Copy the items below exactly as they appear, starting at the line containing "The height and width of the screenshot is (1253, 2530)." and ending at the line containing "Action: [x=91, y=295]".

## BEGIN

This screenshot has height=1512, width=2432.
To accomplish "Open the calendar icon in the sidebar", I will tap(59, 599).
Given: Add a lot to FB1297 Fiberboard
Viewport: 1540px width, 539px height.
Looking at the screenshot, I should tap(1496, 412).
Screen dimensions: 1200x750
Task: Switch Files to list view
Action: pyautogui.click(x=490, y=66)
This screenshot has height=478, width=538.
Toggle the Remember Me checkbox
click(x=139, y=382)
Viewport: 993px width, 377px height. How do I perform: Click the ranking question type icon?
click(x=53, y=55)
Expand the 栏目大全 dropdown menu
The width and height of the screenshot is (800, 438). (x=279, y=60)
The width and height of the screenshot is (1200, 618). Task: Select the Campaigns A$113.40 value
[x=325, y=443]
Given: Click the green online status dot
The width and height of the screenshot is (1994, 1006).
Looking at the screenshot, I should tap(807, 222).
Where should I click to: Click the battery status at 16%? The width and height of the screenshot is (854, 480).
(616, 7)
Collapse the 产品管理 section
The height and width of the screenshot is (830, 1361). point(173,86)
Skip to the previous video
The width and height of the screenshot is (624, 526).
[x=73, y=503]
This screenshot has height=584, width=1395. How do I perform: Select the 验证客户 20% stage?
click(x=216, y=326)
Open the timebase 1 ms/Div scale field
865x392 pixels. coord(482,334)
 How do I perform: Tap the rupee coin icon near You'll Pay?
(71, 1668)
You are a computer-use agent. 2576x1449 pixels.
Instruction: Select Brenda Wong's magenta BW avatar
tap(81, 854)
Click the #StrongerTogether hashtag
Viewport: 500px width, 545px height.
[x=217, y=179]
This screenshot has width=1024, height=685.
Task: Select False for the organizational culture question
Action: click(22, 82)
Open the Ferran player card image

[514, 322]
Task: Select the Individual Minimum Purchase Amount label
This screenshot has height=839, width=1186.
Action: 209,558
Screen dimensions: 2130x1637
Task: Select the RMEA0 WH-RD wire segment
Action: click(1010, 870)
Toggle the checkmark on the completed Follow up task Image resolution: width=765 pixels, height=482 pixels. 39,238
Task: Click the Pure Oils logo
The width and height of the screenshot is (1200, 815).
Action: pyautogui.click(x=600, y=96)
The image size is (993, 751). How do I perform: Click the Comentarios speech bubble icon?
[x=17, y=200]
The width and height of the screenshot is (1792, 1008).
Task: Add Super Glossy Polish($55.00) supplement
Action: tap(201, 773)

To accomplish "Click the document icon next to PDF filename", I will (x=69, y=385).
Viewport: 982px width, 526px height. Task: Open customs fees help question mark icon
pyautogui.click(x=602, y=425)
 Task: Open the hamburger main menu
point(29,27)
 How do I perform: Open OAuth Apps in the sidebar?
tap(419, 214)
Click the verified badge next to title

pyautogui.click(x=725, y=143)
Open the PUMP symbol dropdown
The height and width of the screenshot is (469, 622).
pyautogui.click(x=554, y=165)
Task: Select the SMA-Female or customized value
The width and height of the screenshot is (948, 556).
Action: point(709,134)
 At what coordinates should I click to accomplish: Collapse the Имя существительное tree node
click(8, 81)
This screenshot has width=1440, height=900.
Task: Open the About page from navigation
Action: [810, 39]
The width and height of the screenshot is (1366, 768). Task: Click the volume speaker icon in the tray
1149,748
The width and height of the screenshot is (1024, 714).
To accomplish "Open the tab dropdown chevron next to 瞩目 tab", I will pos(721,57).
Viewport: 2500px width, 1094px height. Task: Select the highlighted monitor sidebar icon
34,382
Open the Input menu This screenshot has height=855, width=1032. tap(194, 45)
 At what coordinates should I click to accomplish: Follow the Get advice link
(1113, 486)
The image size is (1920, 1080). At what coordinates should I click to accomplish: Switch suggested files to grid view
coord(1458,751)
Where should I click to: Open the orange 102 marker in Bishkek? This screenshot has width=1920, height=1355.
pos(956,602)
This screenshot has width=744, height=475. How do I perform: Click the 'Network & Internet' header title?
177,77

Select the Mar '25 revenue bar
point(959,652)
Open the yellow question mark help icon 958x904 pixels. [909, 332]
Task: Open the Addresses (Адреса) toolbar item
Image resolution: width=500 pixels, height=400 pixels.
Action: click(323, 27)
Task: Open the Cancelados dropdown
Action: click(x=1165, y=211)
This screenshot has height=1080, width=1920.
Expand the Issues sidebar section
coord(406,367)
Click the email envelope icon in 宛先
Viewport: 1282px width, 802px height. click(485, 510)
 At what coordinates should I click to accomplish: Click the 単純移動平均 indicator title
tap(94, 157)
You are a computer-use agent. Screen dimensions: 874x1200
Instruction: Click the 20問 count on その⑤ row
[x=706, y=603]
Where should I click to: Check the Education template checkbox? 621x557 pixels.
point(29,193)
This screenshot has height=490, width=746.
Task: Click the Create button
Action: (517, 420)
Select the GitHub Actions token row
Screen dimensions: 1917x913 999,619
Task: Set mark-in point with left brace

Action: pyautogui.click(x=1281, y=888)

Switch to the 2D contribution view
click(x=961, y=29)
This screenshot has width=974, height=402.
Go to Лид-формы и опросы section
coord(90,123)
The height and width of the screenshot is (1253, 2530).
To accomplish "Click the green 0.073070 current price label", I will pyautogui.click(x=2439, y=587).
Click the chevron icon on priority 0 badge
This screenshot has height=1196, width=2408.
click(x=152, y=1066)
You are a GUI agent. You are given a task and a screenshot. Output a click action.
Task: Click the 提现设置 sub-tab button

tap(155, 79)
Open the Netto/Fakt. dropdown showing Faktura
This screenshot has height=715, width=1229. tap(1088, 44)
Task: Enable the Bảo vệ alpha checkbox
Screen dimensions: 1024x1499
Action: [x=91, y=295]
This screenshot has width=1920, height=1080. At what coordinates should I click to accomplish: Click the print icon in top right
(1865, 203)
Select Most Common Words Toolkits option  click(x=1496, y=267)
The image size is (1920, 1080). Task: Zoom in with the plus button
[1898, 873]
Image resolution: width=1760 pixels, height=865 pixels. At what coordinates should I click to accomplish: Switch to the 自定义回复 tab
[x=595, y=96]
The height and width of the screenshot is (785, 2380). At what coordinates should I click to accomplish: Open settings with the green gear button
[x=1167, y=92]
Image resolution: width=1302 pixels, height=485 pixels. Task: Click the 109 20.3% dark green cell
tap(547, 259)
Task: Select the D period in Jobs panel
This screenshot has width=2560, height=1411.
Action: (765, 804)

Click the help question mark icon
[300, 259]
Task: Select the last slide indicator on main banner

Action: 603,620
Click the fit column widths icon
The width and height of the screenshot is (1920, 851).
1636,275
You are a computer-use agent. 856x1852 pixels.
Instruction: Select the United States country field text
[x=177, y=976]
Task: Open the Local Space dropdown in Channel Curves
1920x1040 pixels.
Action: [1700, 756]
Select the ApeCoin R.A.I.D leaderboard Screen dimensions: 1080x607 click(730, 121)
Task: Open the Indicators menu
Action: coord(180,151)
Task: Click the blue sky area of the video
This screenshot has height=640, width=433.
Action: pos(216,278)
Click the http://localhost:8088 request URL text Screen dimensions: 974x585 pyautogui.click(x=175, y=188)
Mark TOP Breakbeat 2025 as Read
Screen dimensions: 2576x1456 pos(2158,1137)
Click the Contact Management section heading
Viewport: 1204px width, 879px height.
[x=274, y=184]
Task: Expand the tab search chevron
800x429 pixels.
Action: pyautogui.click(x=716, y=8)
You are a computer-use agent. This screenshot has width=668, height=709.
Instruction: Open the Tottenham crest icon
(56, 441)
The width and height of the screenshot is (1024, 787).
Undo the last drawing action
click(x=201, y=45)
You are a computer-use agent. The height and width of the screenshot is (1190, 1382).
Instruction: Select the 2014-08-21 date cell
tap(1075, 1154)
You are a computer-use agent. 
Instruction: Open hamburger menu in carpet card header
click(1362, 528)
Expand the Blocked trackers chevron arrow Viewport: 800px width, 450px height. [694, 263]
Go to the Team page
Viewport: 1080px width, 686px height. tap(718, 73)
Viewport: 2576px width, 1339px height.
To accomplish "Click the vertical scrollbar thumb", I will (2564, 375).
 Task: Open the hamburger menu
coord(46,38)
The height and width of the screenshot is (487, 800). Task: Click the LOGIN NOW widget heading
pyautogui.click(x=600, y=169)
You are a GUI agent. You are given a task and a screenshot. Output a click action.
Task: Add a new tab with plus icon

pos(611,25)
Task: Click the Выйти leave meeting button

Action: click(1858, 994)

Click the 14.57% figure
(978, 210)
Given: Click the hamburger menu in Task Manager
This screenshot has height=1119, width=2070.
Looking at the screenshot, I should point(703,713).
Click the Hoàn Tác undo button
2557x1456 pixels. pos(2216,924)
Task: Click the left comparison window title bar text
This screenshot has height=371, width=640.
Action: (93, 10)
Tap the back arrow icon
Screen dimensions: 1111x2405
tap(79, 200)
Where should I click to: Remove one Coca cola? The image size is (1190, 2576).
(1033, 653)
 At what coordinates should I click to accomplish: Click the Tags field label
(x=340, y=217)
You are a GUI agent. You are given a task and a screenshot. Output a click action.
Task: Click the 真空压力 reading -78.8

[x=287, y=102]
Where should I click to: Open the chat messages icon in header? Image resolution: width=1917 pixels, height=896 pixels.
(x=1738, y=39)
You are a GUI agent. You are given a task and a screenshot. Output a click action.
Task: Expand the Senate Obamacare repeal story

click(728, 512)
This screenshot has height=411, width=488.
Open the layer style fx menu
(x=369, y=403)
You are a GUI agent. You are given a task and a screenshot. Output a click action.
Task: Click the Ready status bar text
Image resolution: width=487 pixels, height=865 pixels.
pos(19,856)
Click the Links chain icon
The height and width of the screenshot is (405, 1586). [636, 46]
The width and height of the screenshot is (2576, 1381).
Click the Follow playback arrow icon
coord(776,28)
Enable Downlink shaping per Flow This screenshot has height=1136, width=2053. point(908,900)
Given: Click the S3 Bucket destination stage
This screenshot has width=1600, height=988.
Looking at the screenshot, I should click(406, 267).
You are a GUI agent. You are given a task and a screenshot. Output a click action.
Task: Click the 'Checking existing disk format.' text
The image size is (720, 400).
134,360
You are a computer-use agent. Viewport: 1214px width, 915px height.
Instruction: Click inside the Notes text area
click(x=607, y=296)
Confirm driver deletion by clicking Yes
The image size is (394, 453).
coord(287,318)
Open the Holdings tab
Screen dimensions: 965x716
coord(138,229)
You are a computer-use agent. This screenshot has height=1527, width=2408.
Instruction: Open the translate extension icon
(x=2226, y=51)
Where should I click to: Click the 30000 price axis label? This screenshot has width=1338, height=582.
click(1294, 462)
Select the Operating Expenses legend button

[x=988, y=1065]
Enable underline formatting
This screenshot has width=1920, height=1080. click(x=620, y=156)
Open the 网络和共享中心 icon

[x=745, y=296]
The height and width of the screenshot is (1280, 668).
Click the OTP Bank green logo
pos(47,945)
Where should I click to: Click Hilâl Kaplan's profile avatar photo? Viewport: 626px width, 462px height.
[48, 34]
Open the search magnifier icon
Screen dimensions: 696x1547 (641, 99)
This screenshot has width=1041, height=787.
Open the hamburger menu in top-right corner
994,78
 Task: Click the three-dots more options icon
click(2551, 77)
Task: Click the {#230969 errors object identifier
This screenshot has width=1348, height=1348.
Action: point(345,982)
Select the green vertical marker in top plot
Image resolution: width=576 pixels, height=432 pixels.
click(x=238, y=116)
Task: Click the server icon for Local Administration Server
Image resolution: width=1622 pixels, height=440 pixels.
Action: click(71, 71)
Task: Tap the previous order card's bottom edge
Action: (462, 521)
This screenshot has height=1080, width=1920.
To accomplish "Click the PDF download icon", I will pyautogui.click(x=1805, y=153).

## END

▶ **Output of the exercise**
The height and width of the screenshot is (1253, 2530).
To accomplish "Click the green 0.073070 current price label", I will pyautogui.click(x=2439, y=587).
Click the chevron icon on priority 0 badge
This screenshot has height=1196, width=2408.
click(x=152, y=1066)
You are a GUI agent. You are given a task and a screenshot. Output a click action.
Task: Click the 提现设置 sub-tab button

tap(155, 79)
Open the Netto/Fakt. dropdown showing Faktura
This screenshot has height=715, width=1229. tap(1088, 44)
Task: Enable the Bảo vệ alpha checkbox
Screen dimensions: 1024x1499
Action: [x=91, y=295]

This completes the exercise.